日本のみそ汁、タイのトムヤムクン、ロシアのボルシチ……。スープには案外お国柄がはっきり出ていています。それぞれの国のお母さんが作る、温かい家庭料理のようなものではないでしょうか。日本に住んでいる外国人20人に、母国ならではのスープを聞いてみました。
■ミネストローネ
北イタリアの料理です。私はおばあさんの作る、エンドウ豆をつぶした濃いスープのミネストローネが好きでした(イタリア/男性/30代前半)
日本でもすでに定番となっているスープですね。イタリアの片田舎のお家で、おばあさんが大きなお鍋に入ったスープをコトコト煮込んでいる姿が目に浮かぶようです。
■ベイクドポテトスープ
ポテトスープにクリーム、バター、玉ねぎ、ベーコン、ペッパーを入れる。おいしいけどヘルシーではない(アメリカ/女性/20代後半)
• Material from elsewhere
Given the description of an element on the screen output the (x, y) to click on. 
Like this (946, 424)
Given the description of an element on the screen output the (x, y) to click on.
ジャンクフード天国! といえばアメリカ。普通においしそうな組み合わせですが、確かに脂肪分たっぷり!
■モロヘイヤ・スープ
モロヘイヤの葉を細かく切って、ウサギの肉または鶏肉から取ったスープに混ぜ、ニンニクをバターで炒めたものを混ぜたスープです(エジプト/男性/40代後半)
モロヘイヤは栄養価の非常に高い野菜。アラビア語で「王様の野菜」という意味だそうです。エジプトの王様が大病を患った時、このスープを飲んだらたちまち治った、という逸話もあるとか。クレオパトラも美容のために食べていたらしいですよ!
■ラグマン
日本のうどんに似ています。ただし、普通のうどんより脂っこいです(ウズベキスタン/男性/20代後半)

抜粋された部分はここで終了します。